In a separate interview by Henry Frisch, a fellow U. of C. physics professor, Mr. Hildebrand said “Fermi just helped anybody that was around.”

Roger Hildebrand around 2011 with a time capsule filled in the late 1940s by Enrico Fermi and other University of Chicago physicists.
Roger Hildebrand around 2011 with a time capsule filled in the late 1940s by Enrico Fermi and other University of Chicago physicists.
Jason Smith

After serving as associate director of high-energy physics at Argonne National Laboratory, where he helped develop a particle accelerator, and as dean of the university’s undergraduate college, Mr. Hildebrand wanted a change.

“He looked around for a field he felt was ripe for an experienced newcomer” and settled on astrophysics, his son said.
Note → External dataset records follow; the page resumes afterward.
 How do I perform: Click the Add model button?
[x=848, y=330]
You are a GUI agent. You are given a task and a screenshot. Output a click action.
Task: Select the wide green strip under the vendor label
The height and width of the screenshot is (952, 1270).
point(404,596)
Stars are formed from dust and gas pulled together by gravity.

“It was Roger who realized you could learn a lot from looking at the dust — but how to see the dust?” said John E. Carlstrom, a U. of C. astrophysicist.

To do that, Mr. Hildebrand did pioneering work designing instruments to detect infrared radiation.

He traveled to Mauna Kea, Hawaii, to use a California Institute of Technology telescope and to Chile to use telescopes at the Cerro Tololo Inter-American Observatory. He also used an airborne telescope on a retrofitted 747: the SOFIA, for Stratospheric Observatory for Infrared Astronomy.

Well into his later years, he displayed a youthful athleticism, camping with his family at the Boundary Waters Canoe Area Wilderness in northern Minnesota and Yellowstone National Park and canoeing the Wabash, Des Plaines and Fox rivers. In Hyde Park, he liked taking long walks and running.

A celebration of his life will be held at a later date.

He is also survived by his daughters Alice H. Klein and Kathryn J. Hildebrand, son Daniel M. Hildebrand, eight grandchildren and nine great-grandchildren.